* **SELECTED TEXT**
That would be Instagram Store, that kind of stuff?
Yes. But it’s also people who have followers, again, both in microtrend’s ability now to have a virtual business. You know, 90 percent of the people fail. But a good number of people can get a little side income out of their ... A lot of people just get it out of their pet instead of themselves. But once they have enough followers, and they can really, fairly, with proper disclosure, endorse products and so forth ...
Yeah. I have a lot of followers. I could do that.
It’s pretty powerful.
I don’t care. I got enough money.
Well, that’s good, but other people are picking up on it. And it’s very effective. Look, if you were to endorse a product, right, and a lot of people ... I think it’s a new way to make a living off of the virtual economy. And I think that if you complete the marketing wheel, I think political is extremely important. We invested a little less in straight public relations because we think that’s where it’s going. We just acquired something called Reputation Defender.
Mm-hmm. I know that.
So that really closed just a few days ago.
And that’s to monitor how you’re looking.
And that helps to monitor how you’re looking. It has some privacy-related products as well. You know, to find whether your personal information is spread around the internet, and also to say, “Look, are you being smeared or not?” And I think that, to me, was a fascinating corollary to a lot of the stuff we were doing.
So, Mark, finishing up, I wanna talk about data because that’s ... All of this requires enormous amounts of data and computing power to understand. You can’t just ... This isn’t a hand ... This isn’t a person and a bunch of young kids you’re having do this kind of stuff. This all has to do with technology, how to manage it and how to interpret it, interpret the technology. Obviously, last week we had a big hearing with Facebook on the Hill. I’d just love to get your thoughts on that. And then what happens next with data privacy? Because this is at the heart of your business, the idea of having this amount of data.
Yes, well, I always say that the cost of data is going to zero, and the value of analysis to infinity. Meaning that simple problems get handled and more difficult problems are the ones that are remaining. Look, I think that Facebook has a business model that is about taking people’s personal information and targeting advertisements. Their platform used to be more open to third parties. And in fact, their closing it is to their advantage. It’s actually not helpful to the competition. So what happened here with Cambridge Analytica got blown up because it was related to politics. Even though it’s similar to what they do themselves internally.
Sure they do. Oh, by the way, Mark, we don’t sell data. We just hoard it relentlessly.
We don’t sell data, yes. Because we don’t sell data because we ...
We just hoard it relentlessly, and keep ...
Because we license the value of that piece of data hundreds of times.
Yes, of course. Yes, I noticed. I didn’t get tricked by that, even though most of the Senators did.

* **GIVEN TASK A**
Rewrite the paragraph of the interview that begins "Yes, well, I always say" as a short bulleted list that keeps its main facts.
The rows come from a separate source that is unrelated to the interview.

* **MATERIAL FOR THE TASK**
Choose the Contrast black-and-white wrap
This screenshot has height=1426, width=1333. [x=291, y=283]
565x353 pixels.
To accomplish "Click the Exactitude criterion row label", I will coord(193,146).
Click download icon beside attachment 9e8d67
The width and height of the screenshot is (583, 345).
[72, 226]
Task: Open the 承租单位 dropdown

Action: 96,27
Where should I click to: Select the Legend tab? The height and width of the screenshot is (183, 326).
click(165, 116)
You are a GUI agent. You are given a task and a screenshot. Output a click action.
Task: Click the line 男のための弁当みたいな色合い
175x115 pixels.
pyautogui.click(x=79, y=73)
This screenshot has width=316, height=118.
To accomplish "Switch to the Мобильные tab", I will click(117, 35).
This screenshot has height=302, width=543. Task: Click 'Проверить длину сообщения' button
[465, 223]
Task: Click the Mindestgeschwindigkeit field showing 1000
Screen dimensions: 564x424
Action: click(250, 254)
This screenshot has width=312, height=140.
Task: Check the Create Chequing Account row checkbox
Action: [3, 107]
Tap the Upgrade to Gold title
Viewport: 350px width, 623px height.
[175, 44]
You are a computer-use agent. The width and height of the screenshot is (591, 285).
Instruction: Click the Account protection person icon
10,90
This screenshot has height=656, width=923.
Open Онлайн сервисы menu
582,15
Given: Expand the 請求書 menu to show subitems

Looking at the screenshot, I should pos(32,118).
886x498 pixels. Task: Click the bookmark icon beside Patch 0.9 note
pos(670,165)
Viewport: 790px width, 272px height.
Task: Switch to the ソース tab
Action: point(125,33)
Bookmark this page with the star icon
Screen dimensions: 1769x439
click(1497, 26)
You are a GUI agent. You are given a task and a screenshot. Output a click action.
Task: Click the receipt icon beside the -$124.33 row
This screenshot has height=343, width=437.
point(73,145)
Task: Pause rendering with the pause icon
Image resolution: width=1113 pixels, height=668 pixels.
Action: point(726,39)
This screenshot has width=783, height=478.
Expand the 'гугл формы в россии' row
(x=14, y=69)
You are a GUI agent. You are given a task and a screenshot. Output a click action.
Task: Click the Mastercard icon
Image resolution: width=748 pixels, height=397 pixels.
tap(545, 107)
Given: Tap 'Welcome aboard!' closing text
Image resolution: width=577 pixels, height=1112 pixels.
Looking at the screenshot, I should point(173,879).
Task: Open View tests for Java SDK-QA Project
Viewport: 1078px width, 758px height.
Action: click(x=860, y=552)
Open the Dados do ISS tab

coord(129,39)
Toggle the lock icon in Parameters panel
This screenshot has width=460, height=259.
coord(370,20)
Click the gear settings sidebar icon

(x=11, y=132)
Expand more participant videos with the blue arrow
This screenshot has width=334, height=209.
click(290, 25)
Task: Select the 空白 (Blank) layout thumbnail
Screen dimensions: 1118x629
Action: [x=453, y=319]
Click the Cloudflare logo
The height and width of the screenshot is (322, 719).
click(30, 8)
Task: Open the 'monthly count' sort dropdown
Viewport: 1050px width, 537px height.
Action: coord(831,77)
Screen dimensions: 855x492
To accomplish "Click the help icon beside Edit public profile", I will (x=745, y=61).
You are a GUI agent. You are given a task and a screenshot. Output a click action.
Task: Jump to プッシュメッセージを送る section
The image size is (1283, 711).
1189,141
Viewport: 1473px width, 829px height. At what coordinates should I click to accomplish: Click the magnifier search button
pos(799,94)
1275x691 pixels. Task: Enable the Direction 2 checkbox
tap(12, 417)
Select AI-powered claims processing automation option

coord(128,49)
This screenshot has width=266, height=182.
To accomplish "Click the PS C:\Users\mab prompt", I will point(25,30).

* **GIVEN TASK B**
Edit the rows in the stretch from the line containing "This screenshot has width=783, height=478." through the line containing "coord(370,20)" by replacing "Image resolution" with "Screen size". Return only those lines.

* **FULL ANSWER A**
- The cost of data is going to zero, and the value of analysis is going to infinity. Simple problems get handled, and the harder ones remain.
- Facebook's business model is about taking people's personal information and targeting advertisements.
- Its platform used to be more open to third parties. Closing it helps Facebook and does not help the competition.
- The Cambridge Analytica case got blown up because it was related to politics, even though it is similar to what Facebook does internally.

* **FULL ANSWER B**
This screenshot has width=783, height=478.
Expand the 'гугл формы в россии' row
(x=14, y=69)
You are a GUI agent. You are given a task and a screenshot. Output a click action.
Task: Click the Mastercard icon
Screen size: width=748 pixels, height=397 pixels.
tap(545, 107)
Given: Tap 'Welcome aboard!' closing text
Screen size: width=577 pixels, height=1112 pixels.
Looking at the screenshot, I should point(173,879).
Task: Open View tests for Java SDK-QA Project
Viewport: 1078px width, 758px height.
Action: click(x=860, y=552)
Open the Dados do ISS tab

coord(129,39)
Toggle the lock icon in Parameters panel
This screenshot has width=460, height=259.
coord(370,20)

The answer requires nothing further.